+++ TEXT EXCERPT
Sunday, May 28, 2006

I'm strangely attracted to this idea

Unity '08

Actually, it isn't strange at all, it is a lot of what I want in politics. Ideas over labels, (though we're better off as Dems), a conversation over monologue and an online convention to choose a candidate.

Here are a couple of suggestions though:

1. Have a local meeting function, so folks can get together. Online is great, but only as a tool to enhance and bring to the surface what is going on in real, face-to-face world. Don't sell out to, develop your own system.

2. Join the fight for ballot fusion. If you want this to go beyond the '08 Presidential campaign, there needs to be a way for that to happen. A Unity Party endorsing candidates could be the way to go. By the way, several of the states that ban ballot fusion are also states with the initiative process (hint, hint).

Saturday, May 27, 2006

Mike Rechner not even talked to by Chronicle

The Centralia Chronicle was so sure they didn't want to endorse Mike Rechner, that they didn't even bother talking to him.

Let's just say that short of Richard DeBolt being convicted of serial dog kicking, he has the endorsement of the Centralia Chronicle pretty much in the bag. Of course, since they endorsed him in May, four months before even the primary election and even before talking to Mike Rechner, it seems to be a sure thing.

Mike's campaign guy Chase writes about the endorsement here at Thurston Blue, and I write a bit about it over here at Washblog.

Yeah, Out of the Blue: Washington state Dems do have a blog

We just never noticed. Or, they really aren't meaning to use it like a blog, but it seems to have been around since last November, just nobody noticed it. It is called Out of the Blue, and it seems to be a basic install of Word Press onto the site.

Comments are turned off, but it certainly seems like someone is intending on building some sort of blog.

This is ironic given Ken's suggestion last month.

I found it by following the link for the site's RSS feed from the front page. So, they could just be using the Wordpress install to produce an RSS feed, which wouldn't be that bad of an idea. But, if they did want to transition Out of the Blue into a real deal blog, they could.

Hey, turns out the state party does have a blog

They just don't advertise it.

Or, they really aren't meaning to use it like a blog, but it seems to have been around since last November, just nobody noticed it. It is called Out of the Blue, and it seems to be a basic install of Word Press onto the site.

Comments are turned off, but it certainly seems like someone is intending on building some sort of blog.

This is ironic given Ken's suggestion last month.

I found it by following the link for the site's RSS feed from the front page. So, they could just be using the Wordpress install to produce an RSS feed, which wouldn't be that bad of an idea. But, if they did want to transition Out of the Blue into a real deal blog, they could.

Thursday, May 25, 2006

More Tim Sheldon thoughts: "shouting down"
++++++
+++ COLLECTED MATERIAL
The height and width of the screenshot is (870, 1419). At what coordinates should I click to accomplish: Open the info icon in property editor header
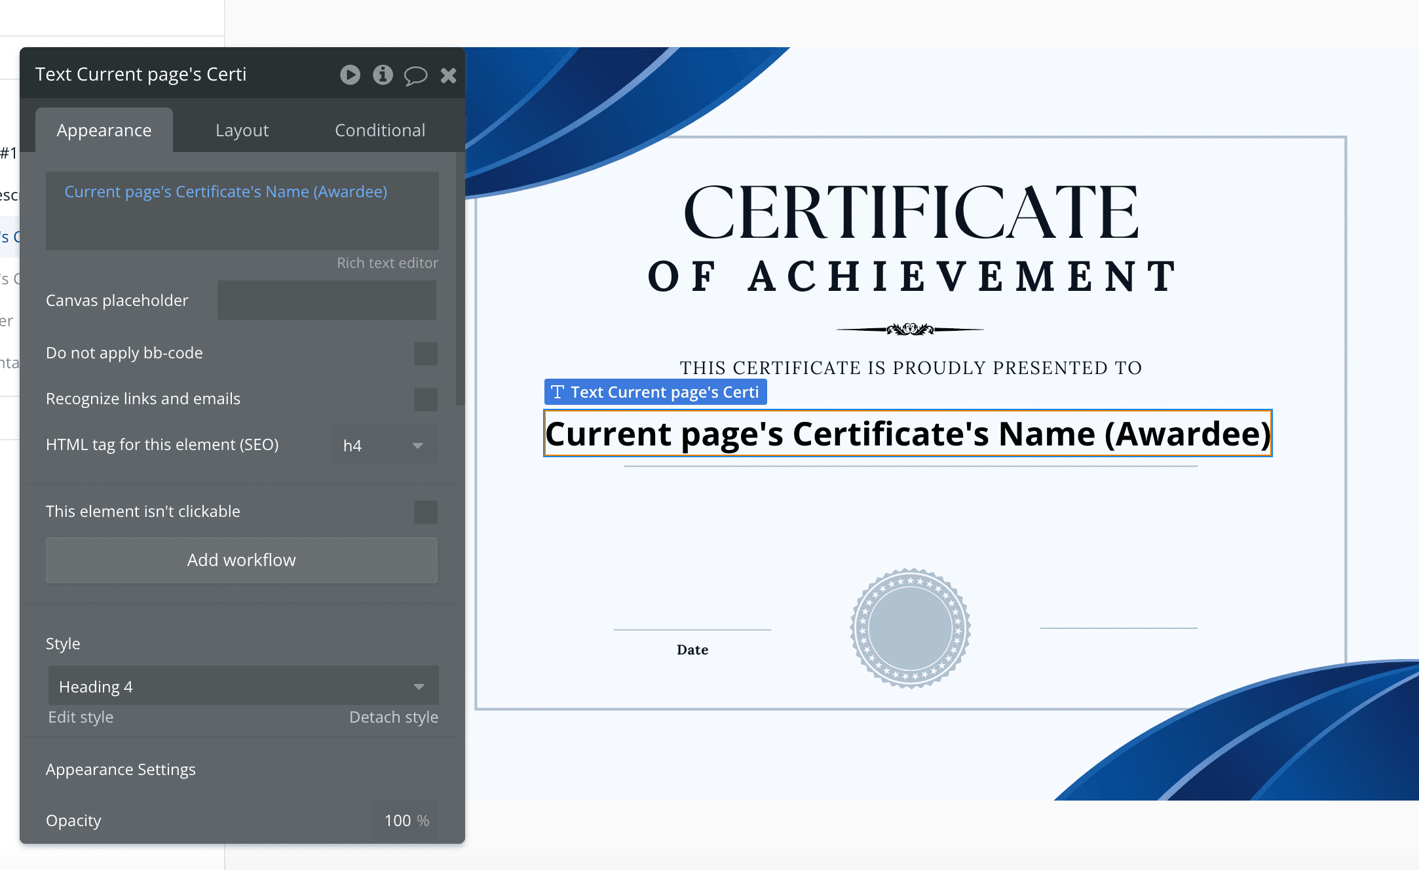pos(383,75)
++++++
INSTRUCTIONS FOR THE TASK:
How would you render this sentence from the blog posts above in Spanish: "Comments are turned off, but it certainly seems like someone is intending on building some sort of blog."?

THE REPLY:
Los comentarios están desactivados, pero sin duda parece que alguien tiene la intención de crear algún tipo de blog.